__MATERIALS PROVIDED__:

•••••

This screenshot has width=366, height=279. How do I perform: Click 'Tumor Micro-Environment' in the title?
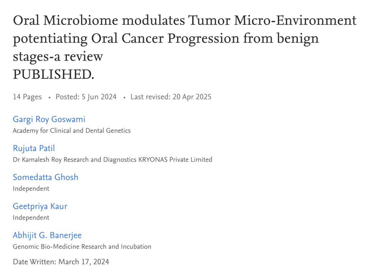click(272, 20)
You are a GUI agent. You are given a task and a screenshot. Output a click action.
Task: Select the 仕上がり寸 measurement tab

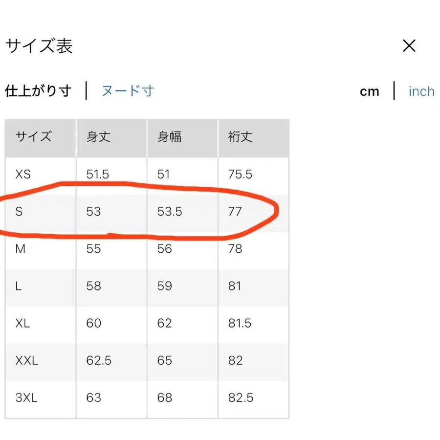click(38, 90)
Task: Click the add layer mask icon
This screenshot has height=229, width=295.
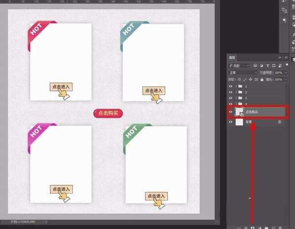Action: (253, 228)
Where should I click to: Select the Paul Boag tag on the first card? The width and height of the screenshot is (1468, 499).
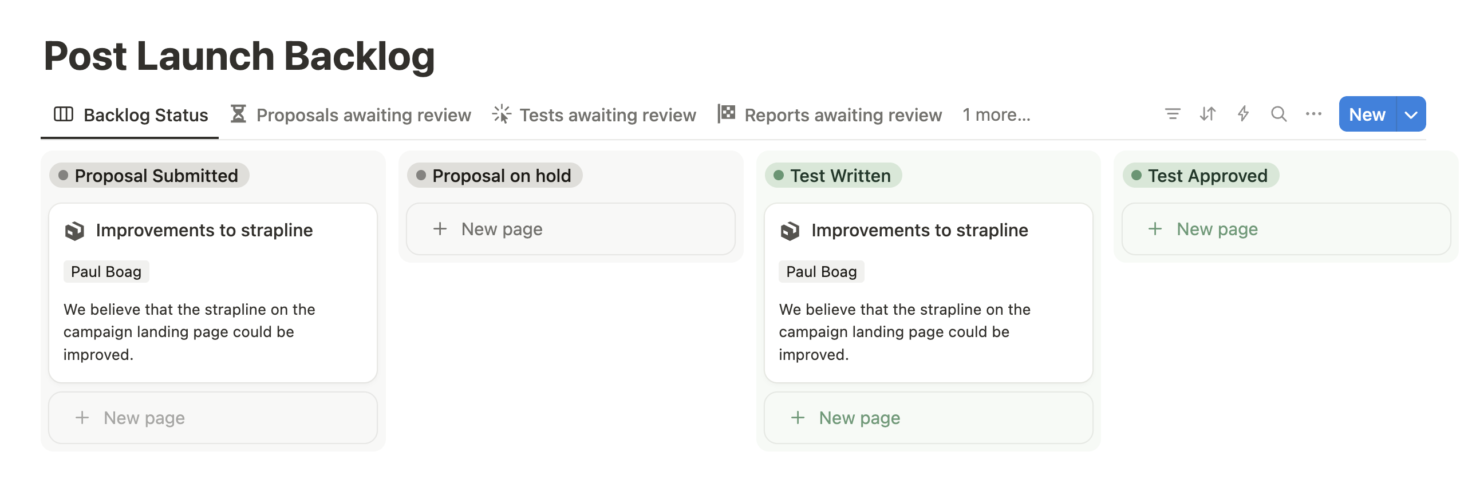106,271
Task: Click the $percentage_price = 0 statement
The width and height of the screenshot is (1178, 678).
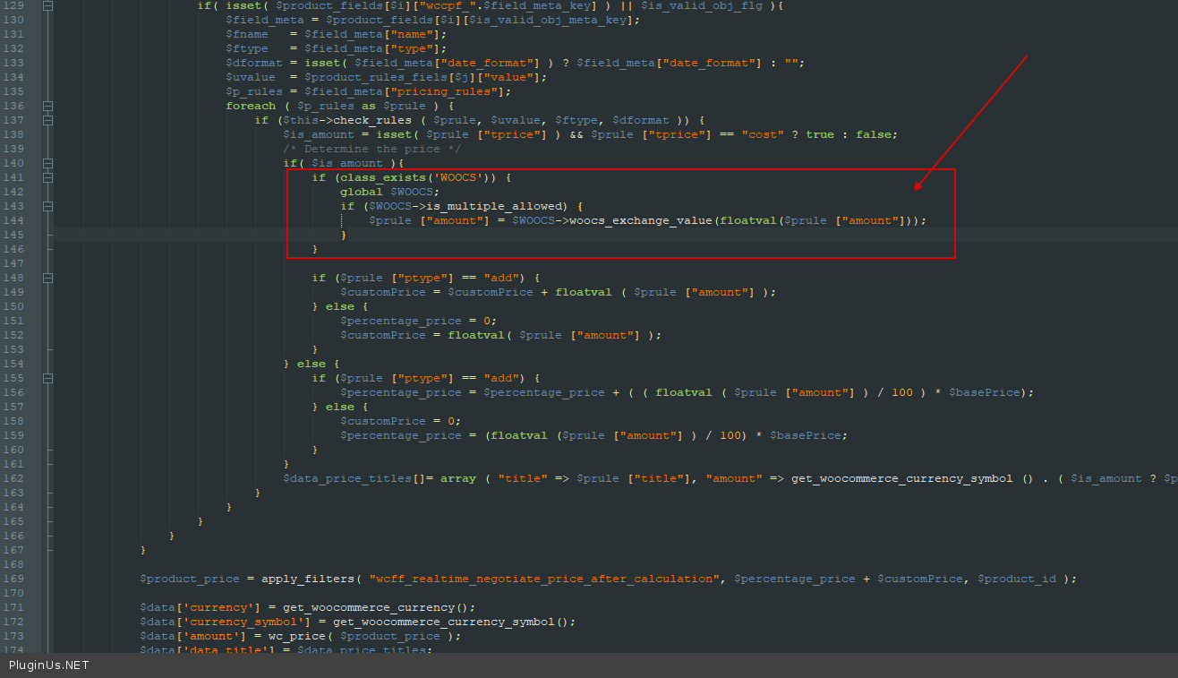Action: (417, 321)
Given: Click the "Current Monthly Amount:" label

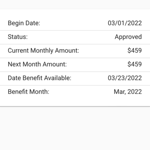Looking at the screenshot, I should tap(43, 51).
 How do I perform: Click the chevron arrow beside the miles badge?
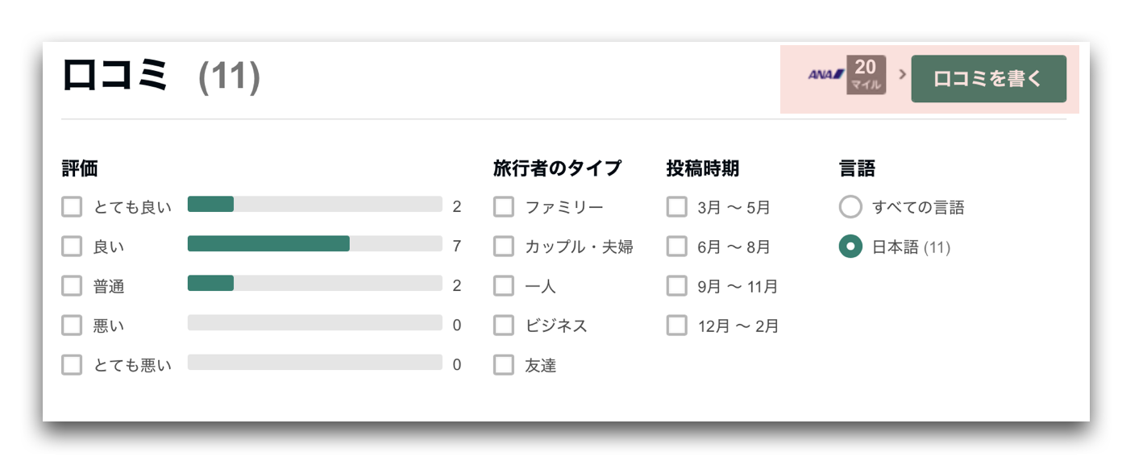point(902,74)
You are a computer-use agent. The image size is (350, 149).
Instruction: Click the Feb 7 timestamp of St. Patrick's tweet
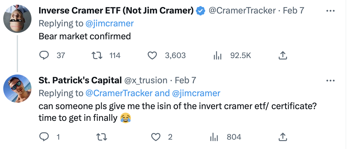[x=185, y=80]
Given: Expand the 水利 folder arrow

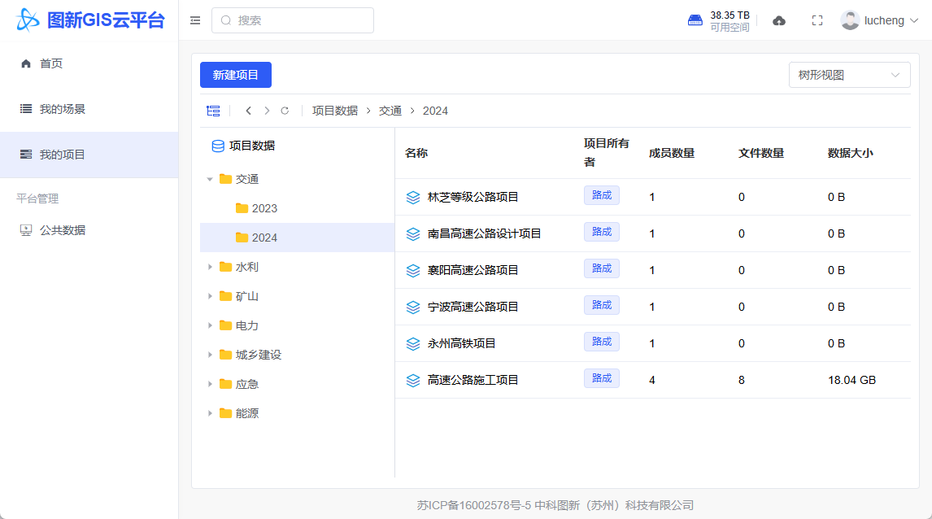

•••••

__ABOUT THIS EXERCISE__: Examine the records and pull out every line where the string "agent" occurs.

__RESPONSE AREA__:
You are a GUI agent. You are given a task and a screenshot. Output a click action.
You are a computer-use agent. The image size is (350, 149).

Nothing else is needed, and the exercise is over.